Last night when my colleagues returned to check on me, my fever had worsened. I was taken to the hospital in Mandera town where I was fortunate enough to be seen almost instantly – something that would never happen in my own hospital in the UK. Blood tests ruled out malaria, but I was diagnosed with severe dehydration and gastroenteritis. The doctors put me on a drip and I was filled with fluid, glucose, painkillers and antiobiotics. Within a few hours the fever dissipated and my strength slowly returned.

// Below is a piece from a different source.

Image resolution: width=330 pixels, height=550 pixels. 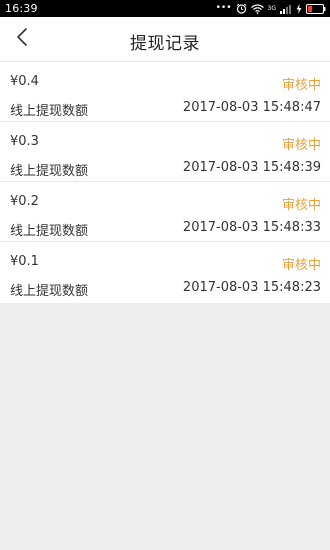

The doctors told me I had probably fallen ill due to contaminated water. Instantly, I thought of all the children I have met over the last few days who are also suffering with sickness and diarrhoea. I think the statistic is that across the world today 2.2 billion people don’t have access to clean water, although the tools and technologies that are needed to make this happen do exist. Unlike me, most of the people who fall ill as a result of consuming contaminated water will not receive the healthcare they need to recover. This experience has only reinforced me belief that Practical Action’s technology justice movement is needed now more than ever

One response to “Kenya Visit – in which I am ill”

  1. Omar Says:

    The Technology Justice movement is a very nice idea.

    I have seen a lot of writing on the PA website regarding the need for a rethink of the distribution of access to clean water / healthcare etc. While this is all well and good, it really lacks a transformative approach and simply picks up on justice theory that is slightly outdated.

    Instead of considering new ways to redistribute goods in order to achieve justice, perhaps PA could look at conceptualizing WHY these miscarriages of justice are happening in the first place? Why are these groups of people being misrecognized and disrespected? As well as this, what about the dominant issues of the political economy that contribute to this misrecognition and lack of participation in the processes which affect the people of Kenya?

    If PA considers this problem of access to water to be one of distribution, the right questions will never be asked and the same cycle will continue.